No, the rest of the Republicans chose to vote based on the merits of the bill, which were minimal. The mess that Obamaco will make here in the next three plus years will no doubt restore a Republican majority.

Satirical 9 years, 4 months ago

Bozo… “Republicans were consulted”

So when a handful of Republican Senators who have in the past sided with democrats are consulted, and no Republicans in Congress are consulted it is considered bi-partisan?

"In the Senate, Republicans were consulted, that's a very positive thing, but we were never invited to the negotiating table,'' said Sen. Charles Grassley (R-Iowa). "When Republicans offered ideas, they were generally rejected. There were few exceptions.''

Flap Doodle 9 years, 4 months ago

Axelrod's puppet isn't doing too well, is he?

Satirical 9 years, 4 months ago


The (first) bailout was closer to an economic stimulus, which most Republicans voted against, but some voted for. This latest monstrosity is part economic stimulus (which the same Republicans who wanted to first one support), part spending spree which doesn’t relate to stimulating the economy, and part free-for-all pork (which most Republicans oppose). Increasing spending on all the favorite liberal pet projects and labeling it as a stimulus is fraud.

As far as Republicans not inviting Dems to the table when they controlled both houses is just flat out wrong. And even if it were true doesn’t justify Dems doing it now. (I thought they were the ones with principles. Odd how ethics just fly out the window when a party gains power).

What you call Republicans being “bitterly partisan” I call them standing up for their principles, such as lowering taxes and preventing wasteful spending. (At least that is what traditional conservatives believe in). Would you rather they just “shut their mouth” and be a rubber stamp to rampant over spending which will not stimulate the economy? I may not agree with liberals, but I would never suggest they should just shut up and do what they are told.

jaywalker 9 years, 4 months ago

"the idea that Republicans are taking a principled stand are a bit odd, considering the fact that they helped pass an enormous bailout bill while Bush was still in office."

I don't disagree with any of your post, logic, except the idea that the bailout of Wall Street was in some way 'unprincipled'. I think while the argument can be made that the curent bailout bill for the economy is either questionable or necessary, the bailout of Wall Street was unavoidable. And I don't believe it mattered who was in the White House at the time, the same scenario would have played out either way. Obama would have been forced to do the same thing.

Flap Doodle 9 years, 4 months ago

You can't abandon something you've not practiced.

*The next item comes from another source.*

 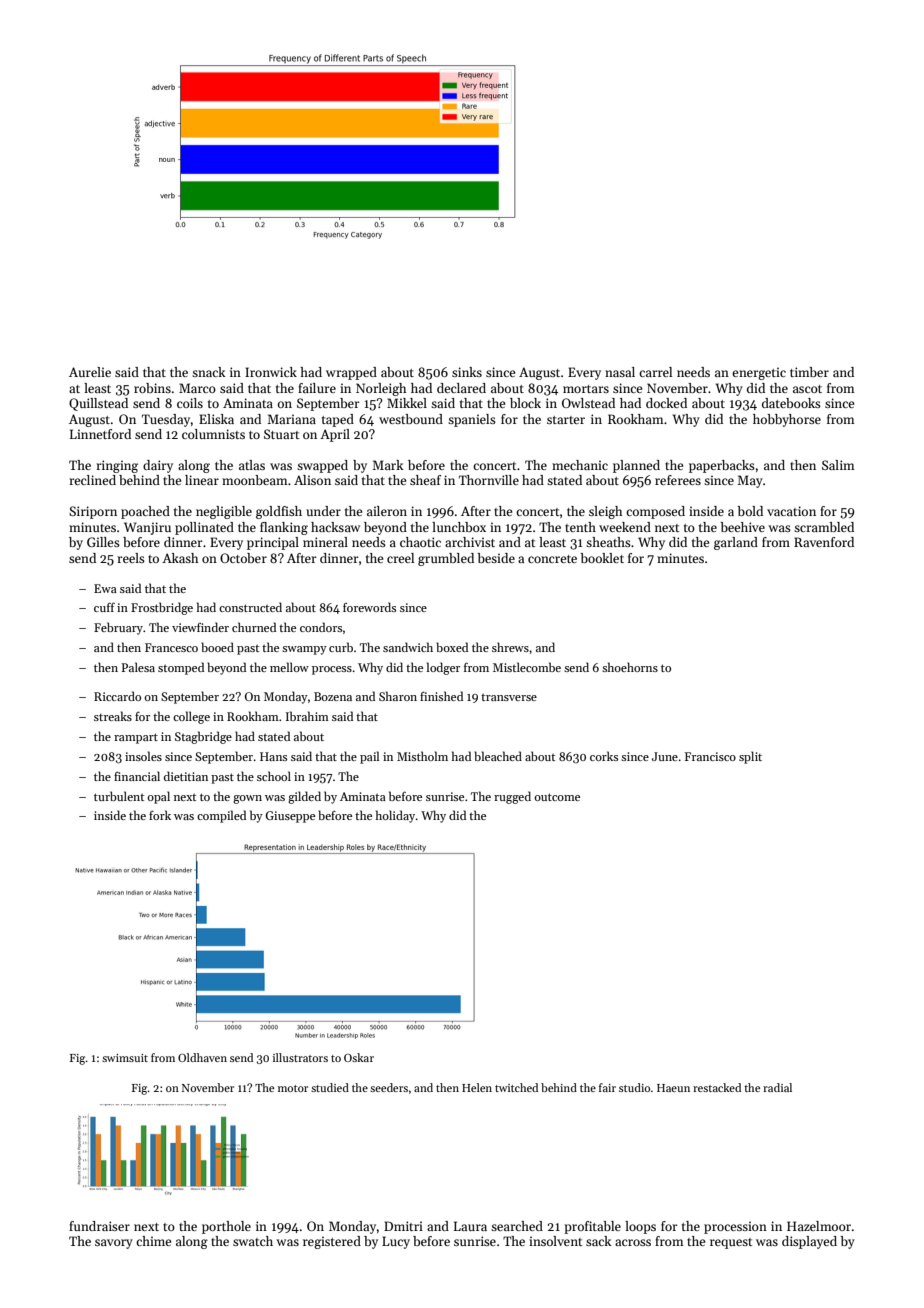 I want to click on shrews, so click(x=510, y=647).
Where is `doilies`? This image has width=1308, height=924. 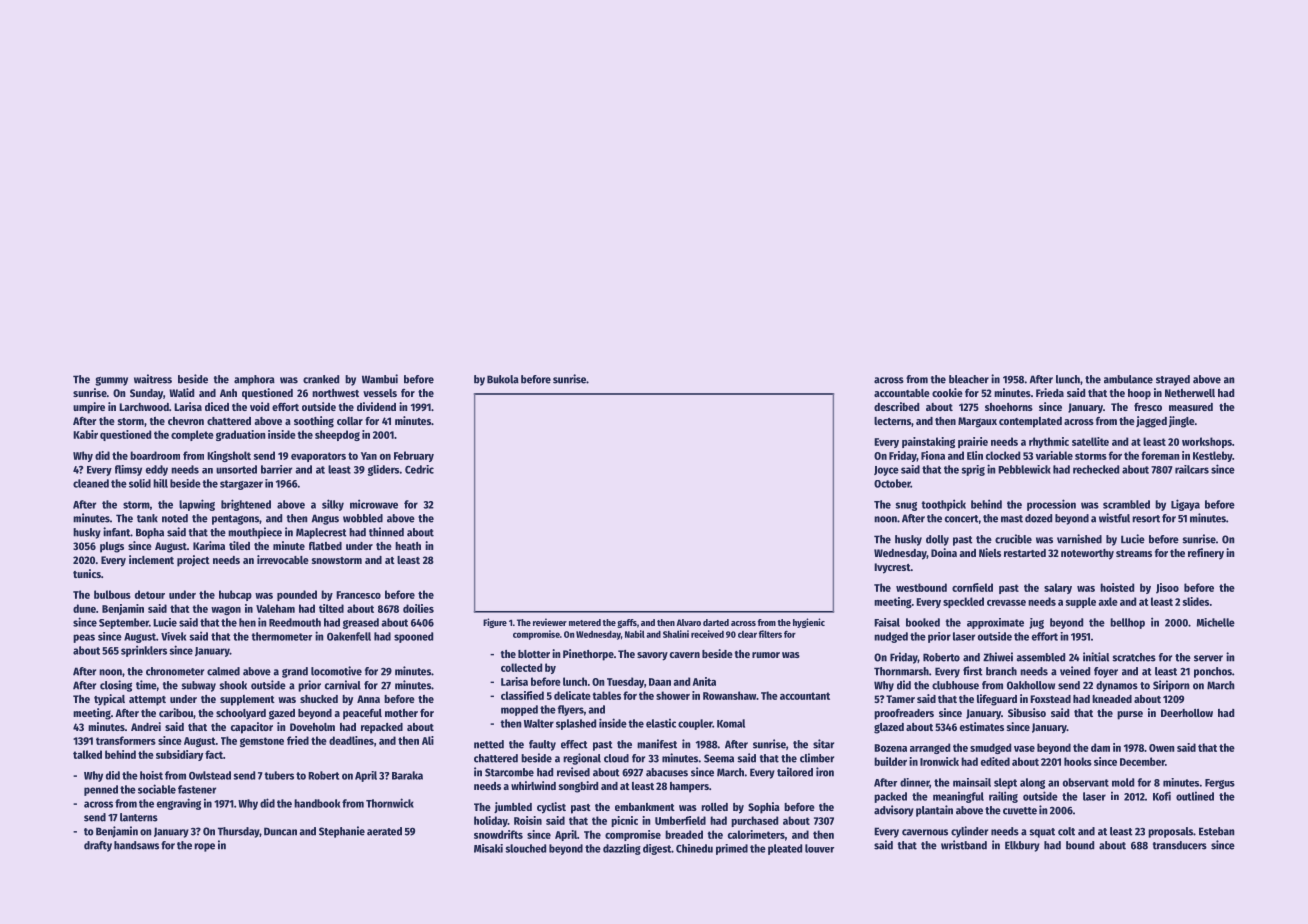 doilies is located at coordinates (418, 608).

jumpin_catfish 9 years, 4 months ago

Ok, one more time, it was never about bipartisanship. He's all about taking the country as far left as he can and the constitution be damned in the process.

jaywalker 9 years, 4 months ago

Republicans, unfortunately, cannot hypocritically invoke the 'wasteful spending' platform they had no problem high diving off of since 2000. Conservative Reps seemed to forget the tenets of their ideological manifesto over the last two administrations. I do believe that a number of them are attempting to resurrect such 'principles' now, but I completely understand the frustration and scorn displayed by the left when they call out the right for not practicing what they NOW preach. Working together must be a goal for the future, but elected officials must also represent THEIR constituency, represent their values. They can't simply bend over because they don't hold the majority. Obama's 'hope' and 'change' has to be an unyielding effort to bring the parties closer together. Division like we see on these boards needs to be minimized. And an excelllent start would be a group effort to eliminate all pork from legislative agendas. Citizens on both sides of the aisle would embrace such a move and it would go miles toward restoring respect and trust in our government.